Berdasarkan laporan Beritainti.com di Mapolda Metro Jaya, Jakarta, pada Jumat (26/6/2026), pemandangan di lobi utama markas tampak tidak biasa. Ratusan mesin judi elektronik berwarna kuning dan biru berjajar rapi di depan Balai Polda, menyerupai arena permainan di pusat hiburan. Mesin-mesin tersebut bertuliskan 'Mesin Tombak Ikan' dan telah dipasangi garis polisi sebagai tanda status sitaan negara. Seluruh perangkat itu merupakan barang bukti yang diamankan oleh Direktorat Reserse Kriminal Umum (Ditreskrimum) Polda Metro Jaya dari sejumlah lokasi penggerebekan di wilayah hukum Polda Metro.

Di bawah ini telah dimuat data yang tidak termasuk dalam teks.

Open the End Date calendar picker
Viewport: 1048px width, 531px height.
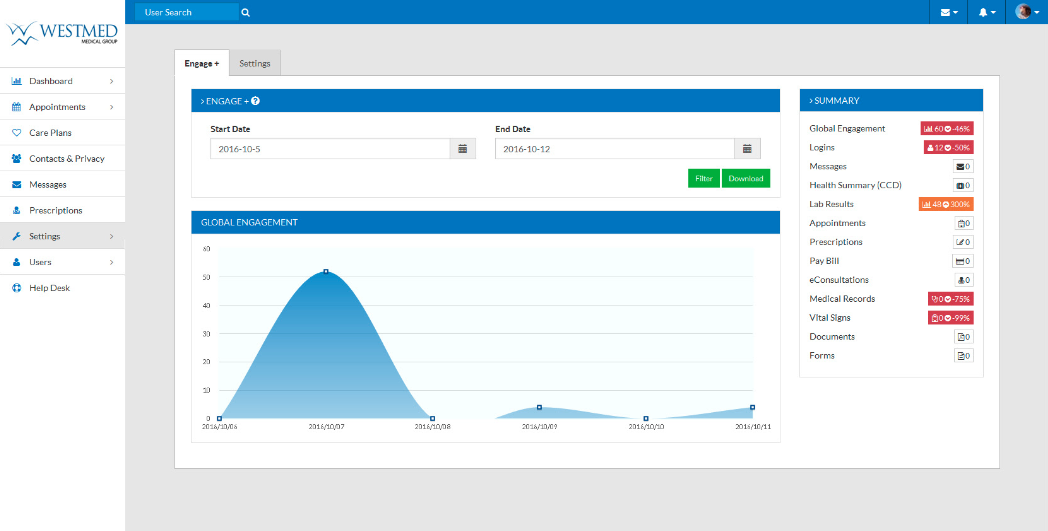(747, 149)
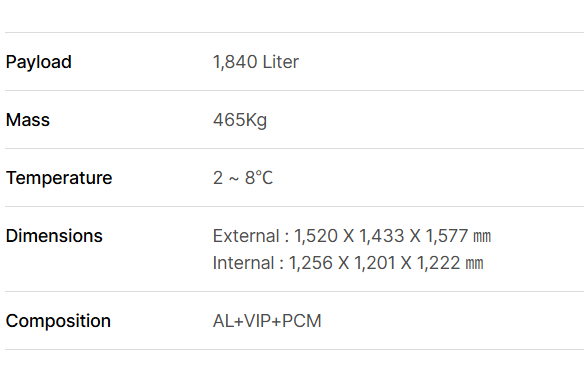Click the 1,433 external depth number
The image size is (584, 374).
pyautogui.click(x=381, y=236)
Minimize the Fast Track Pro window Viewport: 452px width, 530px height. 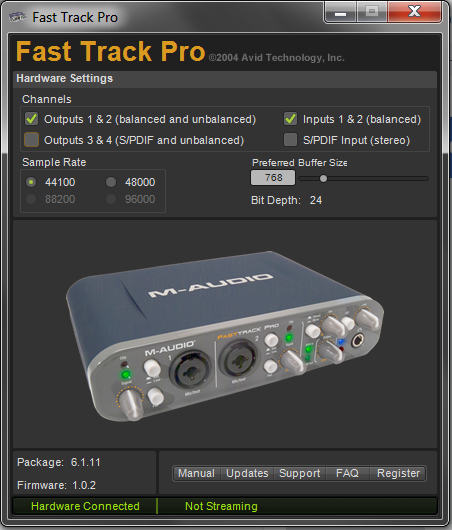(340, 12)
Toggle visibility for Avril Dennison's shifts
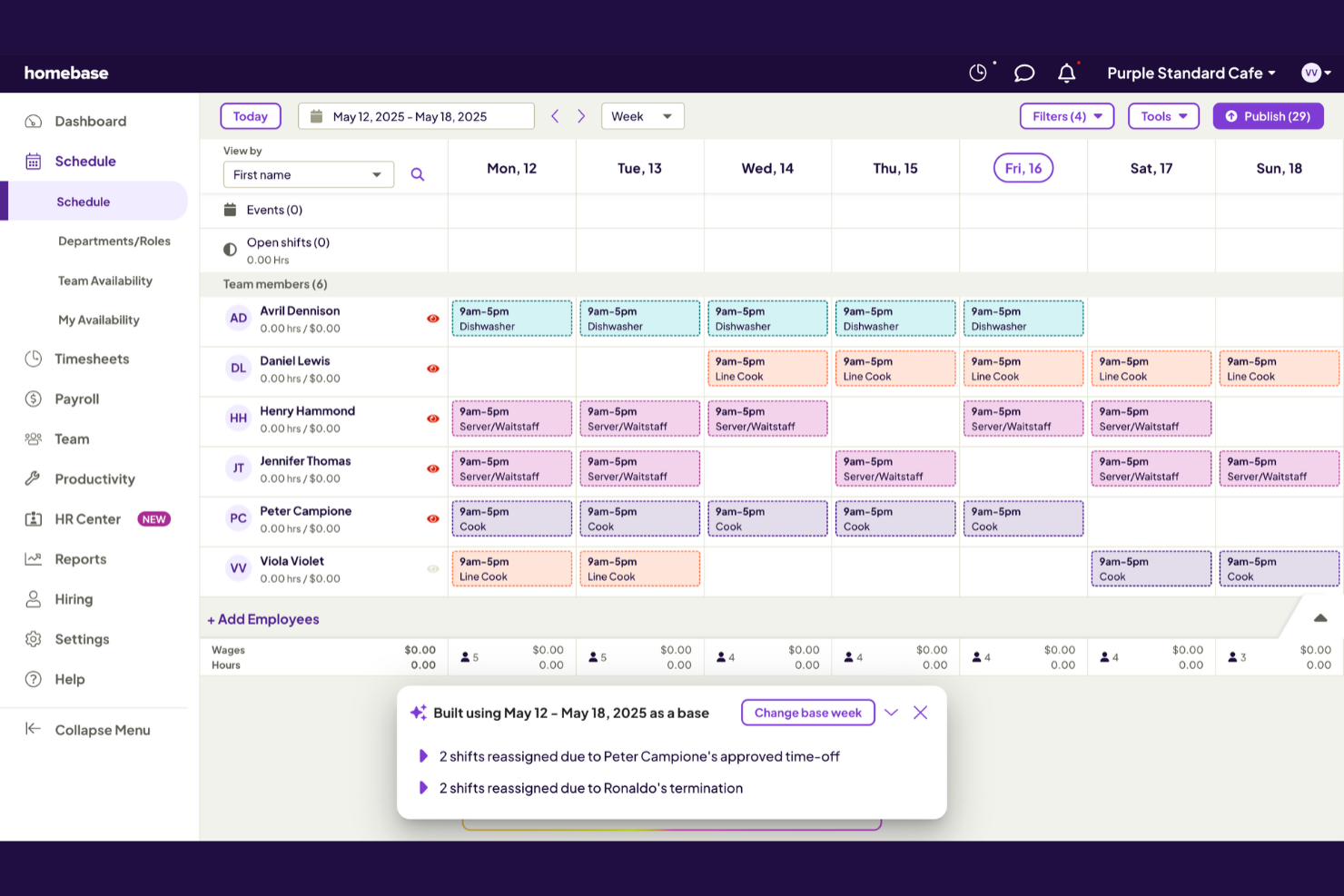 [x=433, y=318]
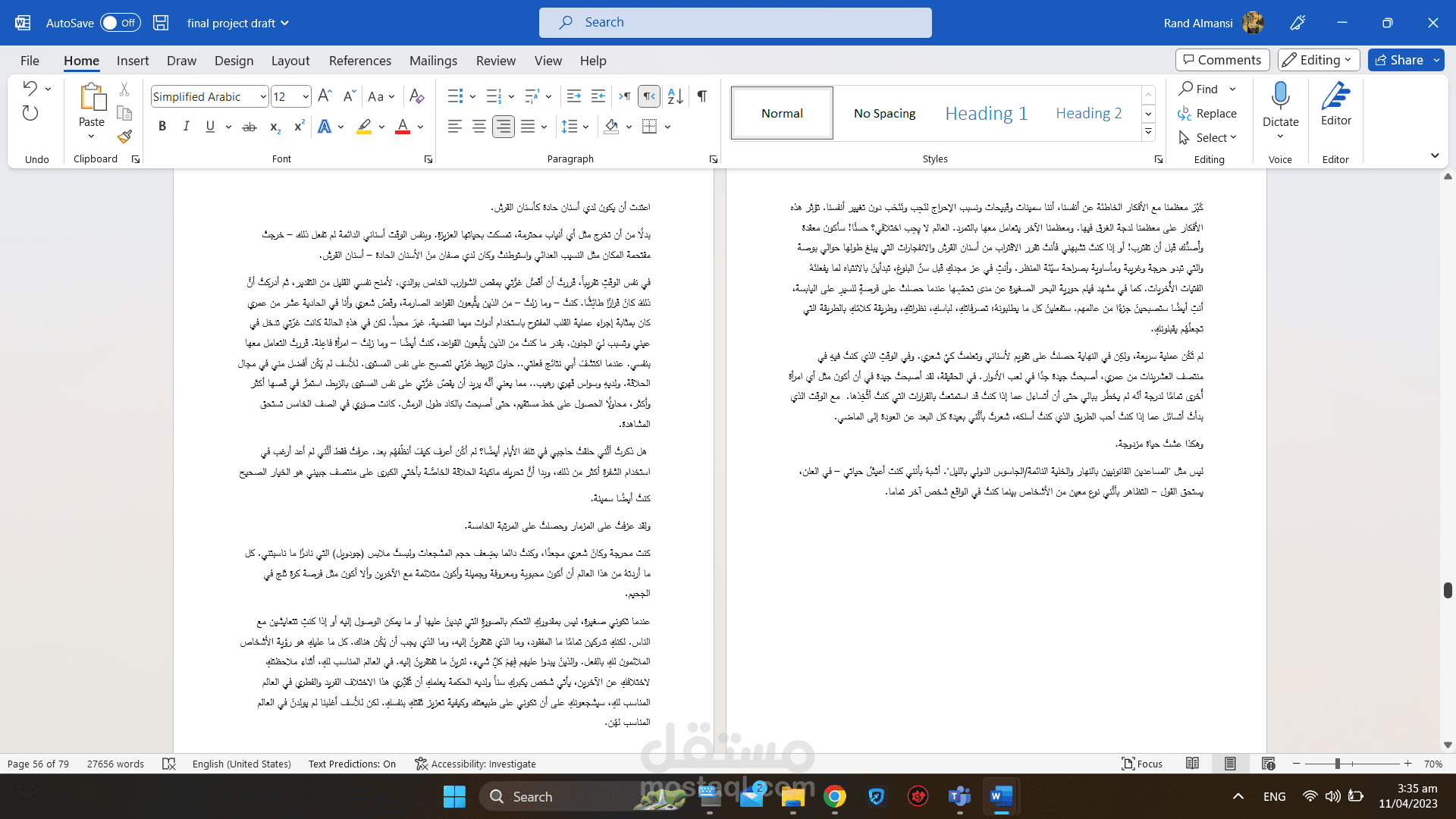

Sindikat Terintegrasi dan Perputaran Uang Haram
Direktur Reskrimum Polda Metro Jaya menegaskan bahwa pengungkapan ini merupakan hasil pengembangan panjang. "Ini bukan sekadar kasus judi biasa. Kami menemukan benang merah antara peredaran narkotika yang keuntungannya diputar untuk mengoperasikan lokasi judi, lalu uang hasil kejahatan itu dicuci melalui bisnis konvensional dan properti," ujar Dirkrimum dalam keterangan persnya.
Kami mendapati para pelaku memiliki jaringan rapi. Hasil penelusuran aliran dana menunjukkan adanya pembelian aset serta pengiriman uang ke luar negeri. Total uang tunai dan aset yang kami sita dalam pengungkapan TPPU ini kurang lebih mencapai Rp 14 miliar.
Selain mesin judi 'Tombak Ikan', media kami mencatat Polisi juga memperlihatkan barang bukti lain berupa puluhan paket sabu-sabu, ekstasi, serta perangkat komputer yang digunakan untuk produksi dan distribusi konten pornografi ilegal. Pengungkapan multi-kasus ini membuktikan bahwa kejahatan jalanan kini telah bertransformasi menjadi sindikat kejahatan ekonomi yang sangat terstruktur.
Polda Metro Jaya memastikan akan terus mendalami aliran dana tersebut untuk membongkar keterlibatan pihak-pihak lain yang mencoba berlindung di balik bisnis legal. Publik diimbau untuk tidak mudah tergiur dengan modus permainan ketangkasan berkedok mesin 'tembak ikan' yang kian marak di sejumlah pusat perbelanjaan dan kafe.